PROBLEM TO SOLVE. Beginning with the line that holds "Click the arrow icon beside header Sign in" and ending with the last line below, repeat each line exactly, leaving any pictures out.

[Collected data entries]
◇ ◇ ◇ ◇ ◇

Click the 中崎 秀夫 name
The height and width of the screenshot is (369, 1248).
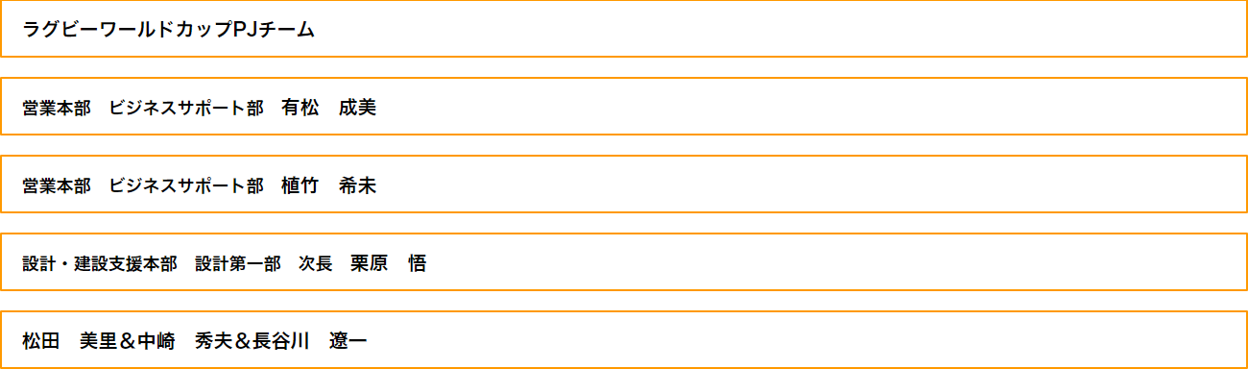pyautogui.click(x=183, y=341)
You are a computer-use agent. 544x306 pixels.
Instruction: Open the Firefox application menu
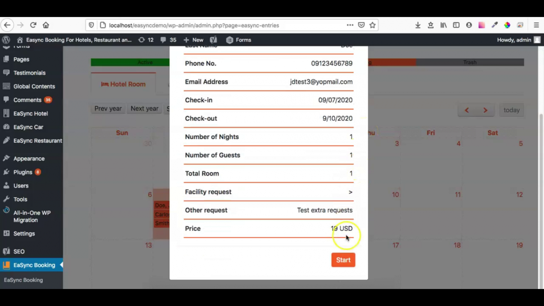(536, 25)
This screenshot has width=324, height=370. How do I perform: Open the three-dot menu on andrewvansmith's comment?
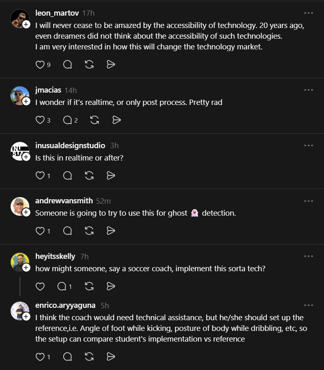coord(308,201)
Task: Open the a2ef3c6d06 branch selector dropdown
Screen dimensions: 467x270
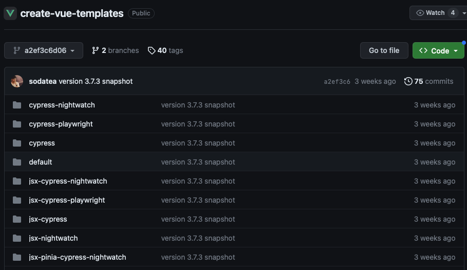Action: (44, 50)
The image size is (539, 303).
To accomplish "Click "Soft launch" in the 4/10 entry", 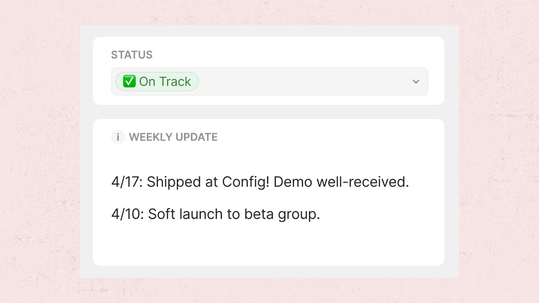I will 185,214.
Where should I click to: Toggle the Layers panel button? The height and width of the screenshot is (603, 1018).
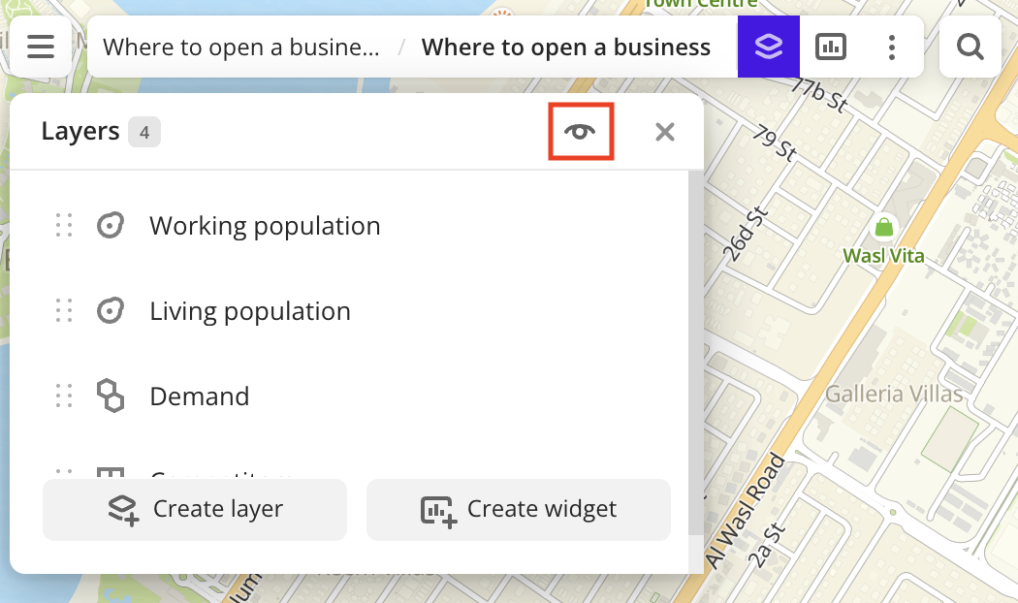click(x=768, y=47)
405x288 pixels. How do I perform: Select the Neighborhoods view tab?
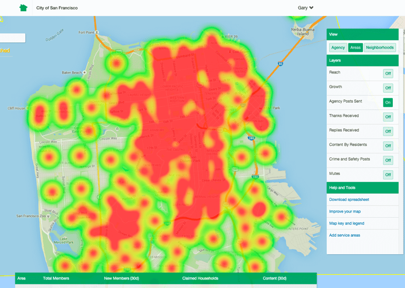380,48
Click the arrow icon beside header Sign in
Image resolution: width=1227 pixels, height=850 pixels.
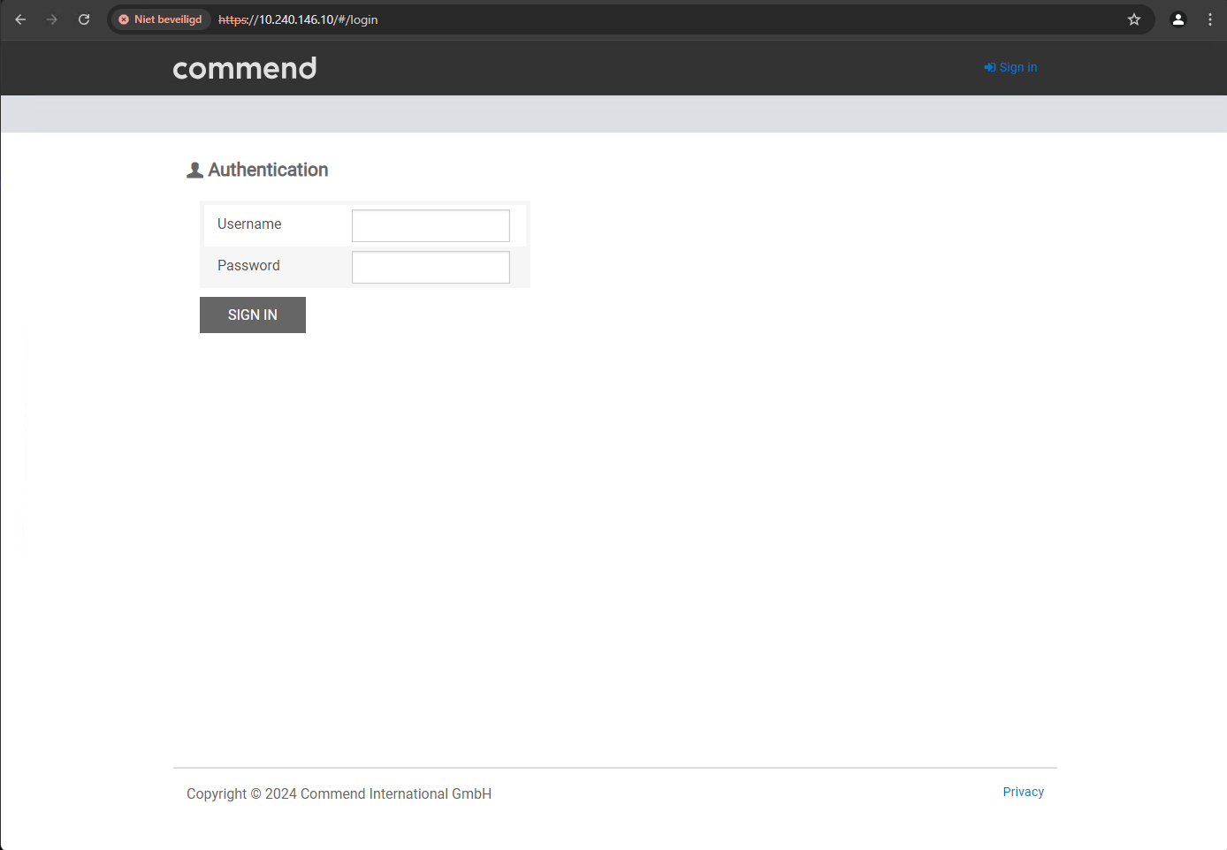(x=989, y=68)
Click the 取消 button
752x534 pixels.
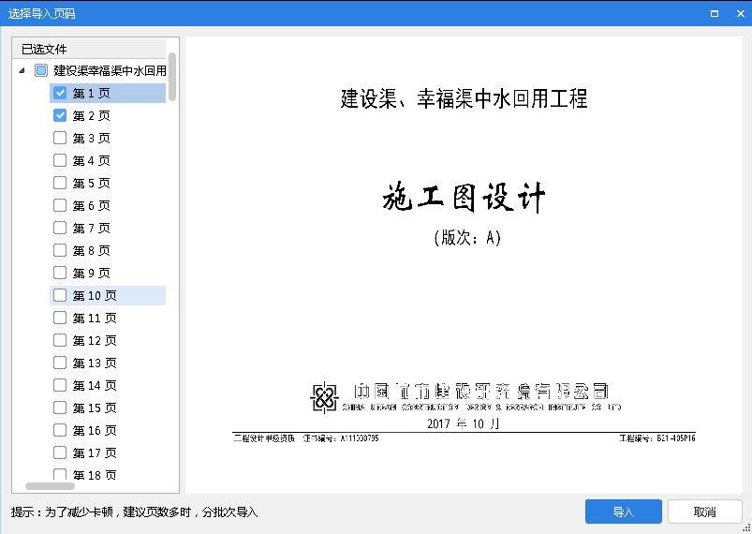[x=704, y=512]
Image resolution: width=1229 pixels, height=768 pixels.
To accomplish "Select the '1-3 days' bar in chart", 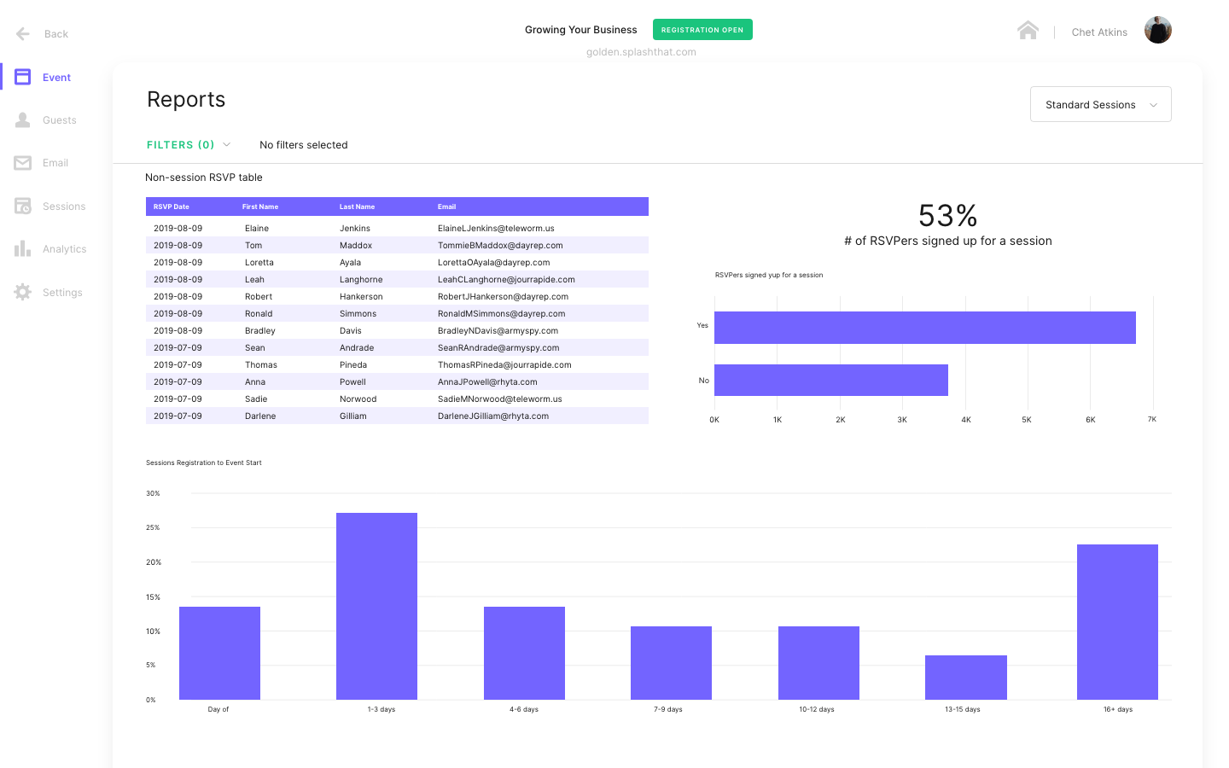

◇ ◇ ◇ ◇ ◇

EXERCISE ANSWER.
Click the arrow icon beside header Sign in
Image resolution: width=1227 pixels, height=850 pixels.
(x=989, y=68)
Click the 取消 button
752x534 pixels.
[x=704, y=512]
Image resolution: width=1229 pixels, height=768 pixels.
To accomplish "Select the '1-3 days' bar in chart", 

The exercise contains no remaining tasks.